Quais as principais dificuldades que
sentiu enquanto Secretário de Estado do Ensino Superior?
A minha experiência como Secretário de
Estado do Ensino Superior decorreu num período de enorme contenção financeira
da parte do Estado, até por imposição externa, e com alguma redução orçamental
para as instituições do ensino superior público. No essencial, esta situação
ainda se mantém. No entanto, considero que não foi esse o espartilho mais
difícil de gerir. O dinheiro por si só não resolve os problemas. No entanto, é
verdade que o nosso Ensino Superior público é relativamente barato em relação
às médias da OCDE. Para podermos ter resultados comparáveis com as médias
europeias temos, também, que ter orçamentos comparáveis. Na Irlanda, no período
da troika, houve uma redução de 30% no número de docentes, algo que em Portugal
não aconteceu. Entre nós, essa redução foi muito pequena e, atualmente, o rácio
docente/discente, em Portugal, é igual à média da UE. Portanto, excluído o
factor financeiro que considero que foi gerível, a maior dificuldade que senti
prendeu-se com a resistência à reforma. Isto foi muito claro na criação dos
TeSP mas também na construção de um modelo de financiamento por objetivos. O
nosso sistema educativo está a atingir uma fase que considero ser de
maturidade. O número de alunos no ensino superior estabilizou em 2000, é um
número que compara muito bem com o verificado noutros países (maior do que em
Espanha por exemplo). Existiu e existe um problema social relevante que se
prende com o desemprego de licenciados, não é um problema novo, mas que se
agravou nos anos da crise. Pensemos que as Primaveras Árabes, que tanta
esperança provocaram no Norte de África e no Médio Oriente, resultaram,
primariamente, de uma grande frustração por parte dos jovens, muitas vezes
licenciados por instituições de qualidade duvidosa, que não encontraram respostas
no mercado de trabalho face a um crescimento muito rápido na frequência no
ensino superior. Sociedades cujas economias não se encontrem em rápido
crescimento não permitem satisfazer as expectativas dos jovens. O objetivo da
política e dos governos, é fazer as pessoas felizes. A felicidade não se cria
gerando expectativas que não podem ser realizadas. Manter as expectativas altas
é fantástico, mas sem descolar da realidade. Respondendo à sua questão, a maior
dificuldade que senti foi a resistência às reformas que considero serem
necessárias no sentido de promover uma maior diferenciação no ensino que
permita uma resposta adequada e satisfatória a todos os alunos. Não deixando
ninguém para trás.
Como avalia a situação actual no seu
concelho natal, Penafiel?
Penafiel teve uma grande importância no
passado, difícil de compreender hoje em dia. A segunda metade do século XVIII é
marcante, mas o crescimento já fora rápido no século anterior. Se a subida a
cidade é um “acidente” da política do Marquês de Pombal contra o Bispo do
Porto, a verdade é que isso traduziu-se num impulso para a economia, para uma
certa manufatura artesanal que existia na altura e uma dinâmica comercial muito
forte. A feira de S. Martinho tinha uma importância verdadeiramente nacional.

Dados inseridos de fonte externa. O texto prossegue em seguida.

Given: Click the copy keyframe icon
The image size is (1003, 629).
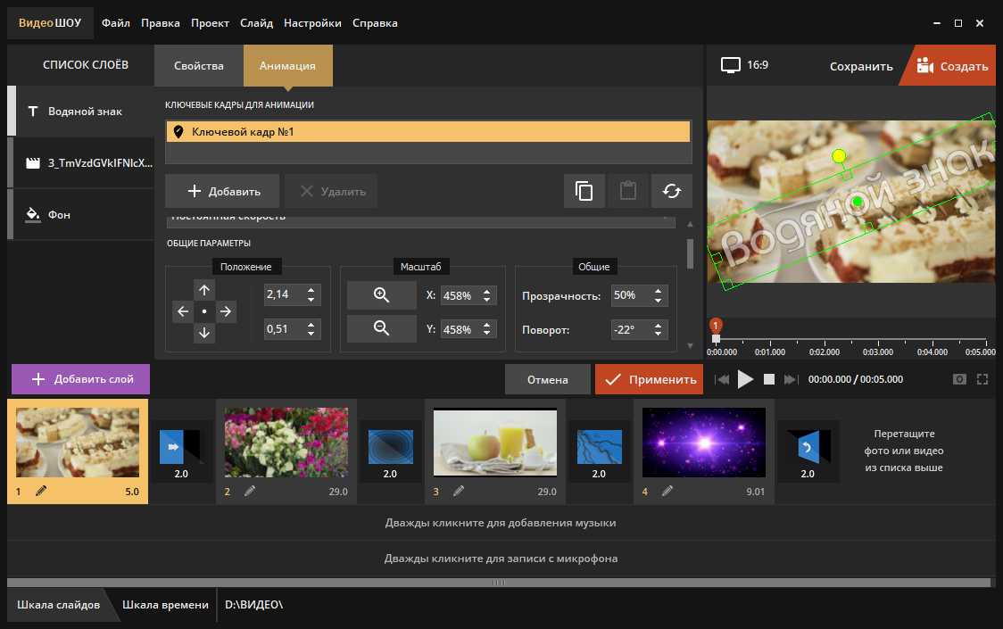Looking at the screenshot, I should point(584,191).
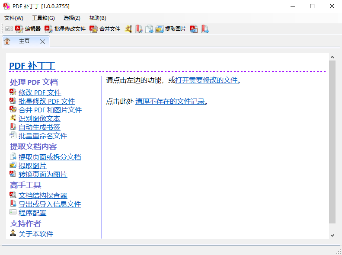342x255 pixels.
Task: Click the 清理不存在的文件记录 link
Action: tap(170, 102)
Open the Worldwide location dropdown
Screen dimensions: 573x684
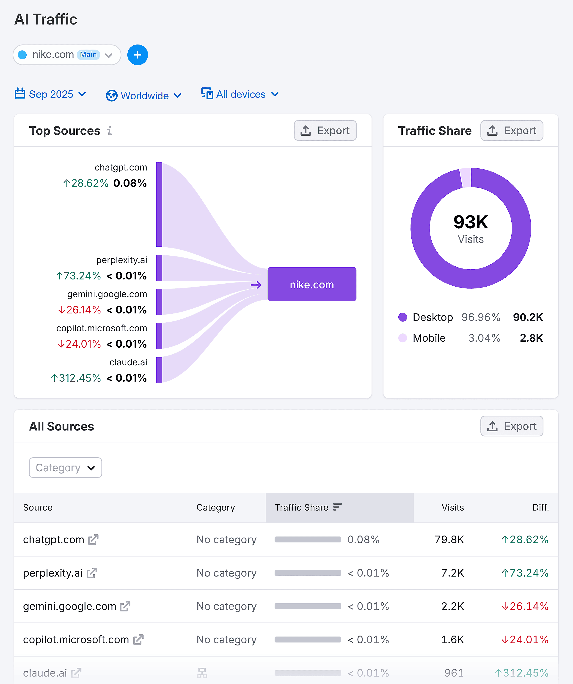click(x=178, y=95)
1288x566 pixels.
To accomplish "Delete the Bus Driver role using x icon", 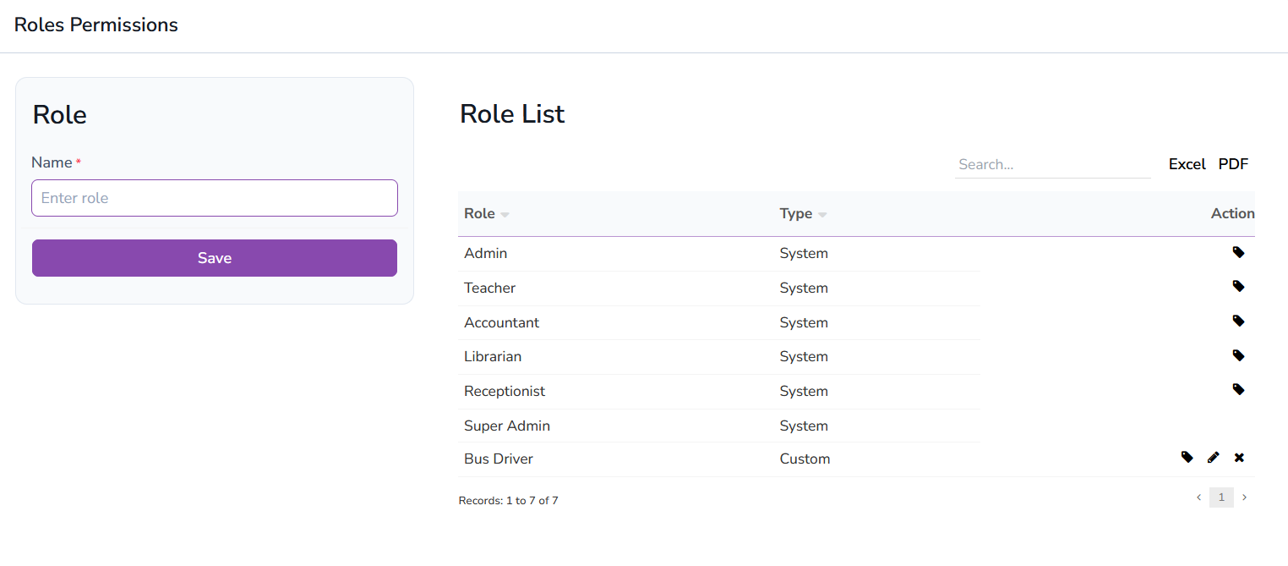I will click(1239, 457).
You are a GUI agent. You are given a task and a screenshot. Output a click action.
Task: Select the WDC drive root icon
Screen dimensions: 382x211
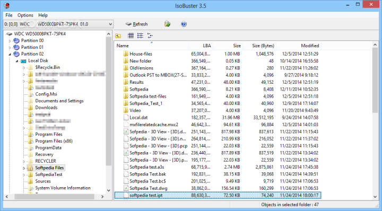[9, 34]
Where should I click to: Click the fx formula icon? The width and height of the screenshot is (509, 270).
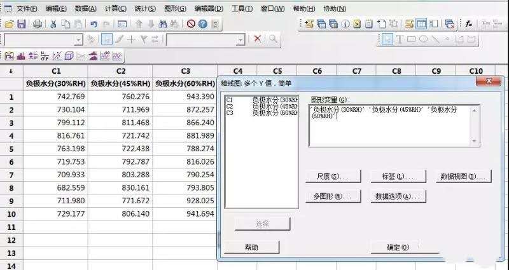468,24
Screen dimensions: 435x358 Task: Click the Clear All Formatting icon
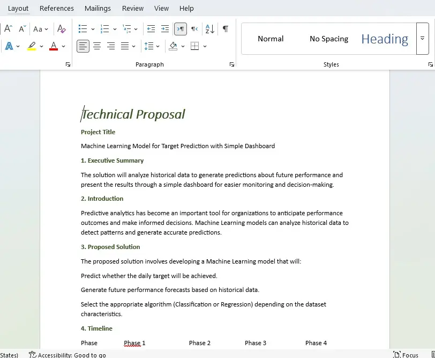pyautogui.click(x=61, y=28)
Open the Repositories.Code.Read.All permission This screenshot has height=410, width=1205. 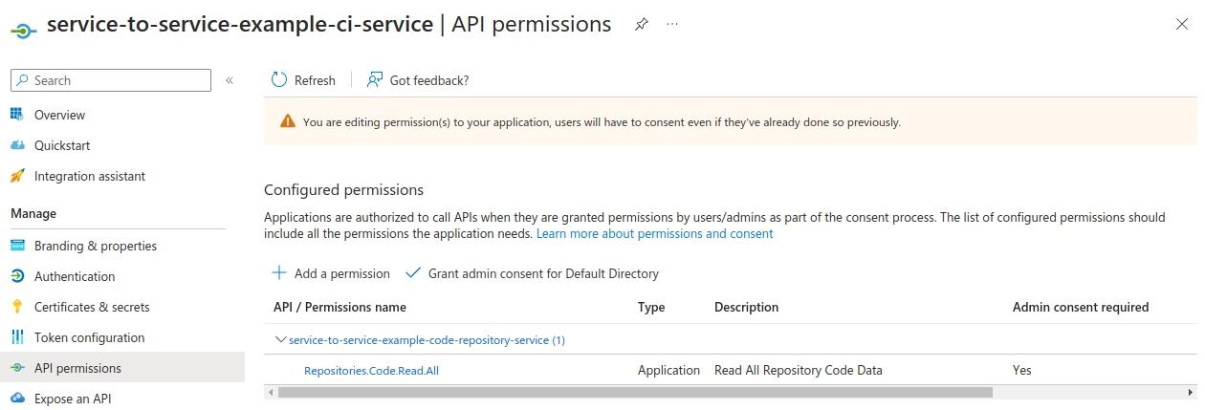371,370
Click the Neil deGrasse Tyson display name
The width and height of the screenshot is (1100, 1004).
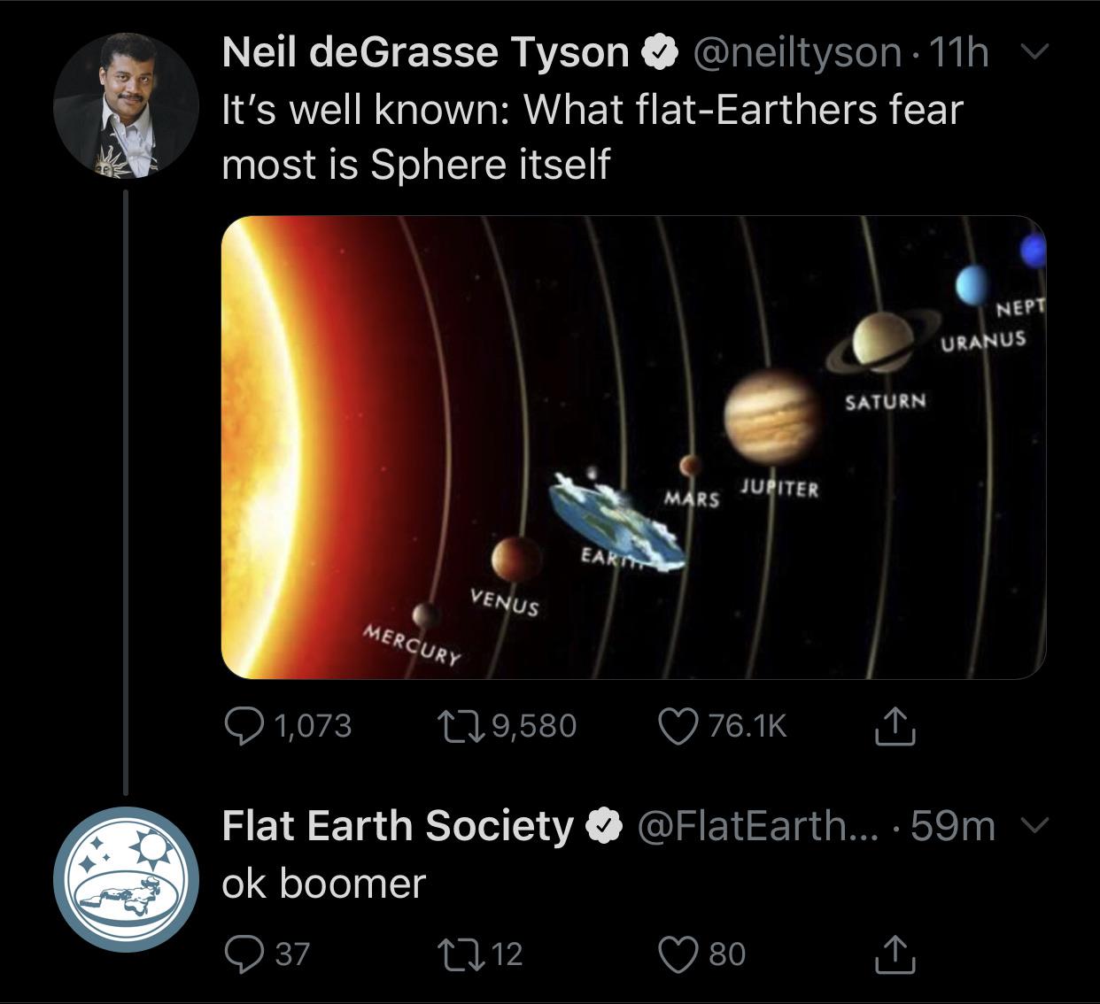425,52

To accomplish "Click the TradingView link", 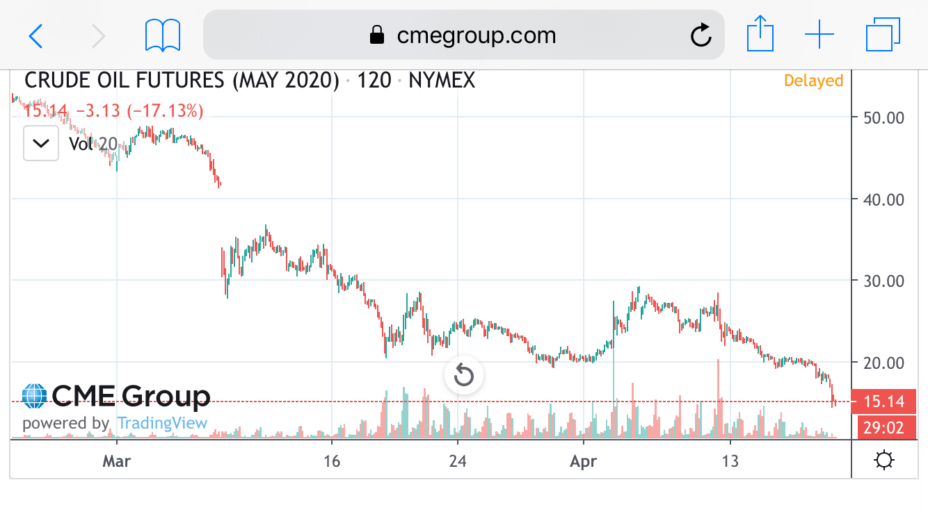I will 162,423.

Era um espaço de excelência onde os artesãos estabeleciam o seu comércio. Essa
importância perdeu-se durante a segunda metade do século XIX. Terminada a
guerra civil, Penafiel não conseguiu dar o salto da industrialização, ainda que
modesta, que outras regiões deram. As indústrias de fiação de tecidos, tão
típicas em concelhos vizinhos, não foram capazes de se implantar em Penafiel.
Manteve o pendor agrícola, mas a agricultura perdeu o seu peso relativo na
economia nacional ao longo de todo o século XX. Existem alguns casos de sucesso
de propriedades agrícolas que souberam dar a volta e apresentar produtos de
qualidade para a exportação, mas são poucos e insuficientes.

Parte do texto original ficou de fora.